LUXEMBOURG
GILLES BARBABIANCA

Ce n’est un secret pour personne: il fait de plus en plus chaud, et le mercure ne flirte plus mais dépasse allègrement les 30°C au cœur de l’été. Voilà pourquoi Gilles Barbabianca demande le droit à un congé spécial ou à un jour de retrait dès que la température excède les 30°C sur le lieu de travail. Pour le pétitionnaire, cela serait l’occasion d’attirer l’attention du législateur sur l’impact néfaste des grandes chaleurs sur la santé des salariés et des fonctionnaires. Car si certains évoluent dans des bureaux climatisés, d’autres au contraire suffoquent sous la chaleur. 

«Les températures sont en constante augmentation et les étés sont de plus en plus chauds. Pour les salariés et les fonctionnaires qui passent leurs journées dans des bâtiments anciens et non-climatisés, ceux-ci ne sont pas forcément adaptés au changement climatique que nous vivons. Dès lors, je ne pense pas qu’il soit bon pour la santé de passer huit heures dans un bureau où il fait 30°C ou 34°C. Ce qui importe, c’est la santé des travailleurs et leur protection.

Et soyons honnêtes, à 34°C, nous ne sommes pas productifs. Mon objectif avec cette pétition n’est pas d’avoir des jours de congé supplémentaires, mais de permettre une réflexion sur les aides aux entreprises pour qu’elles puissent obtenir les ressources financières nécessaires pour adapter leurs infrastructures au réchauffement climatique. Il peut s’agir par exemple d’investir dans un climatiseur ou encore dans des volets occultant.

Si certaines professions évoluent de par leur nature dans un environnement chaud, voire non climatisé, la problématique reste à mes yeux la même: il peut être néfaste de travailler dans pareilles conditions.
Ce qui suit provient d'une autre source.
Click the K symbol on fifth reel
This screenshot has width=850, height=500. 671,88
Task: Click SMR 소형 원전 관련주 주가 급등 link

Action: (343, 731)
La chaleur peut engendrer de la fatigue, de la somnolence, de la distraction, mais aussi dans les cas les plus graves de la fièvre, des nausées et une accélération du rythme cardiaque. Je pense que tout le monde est plus productif quand on se sent bien sur son lieu de travail.

J’ajouterai que ce type de congé lié aux conditions climatiques existe dans la construction au niveau hivernal. Je ne vois dès lors pas pourquoi il n’existerait pas au niveau estival.»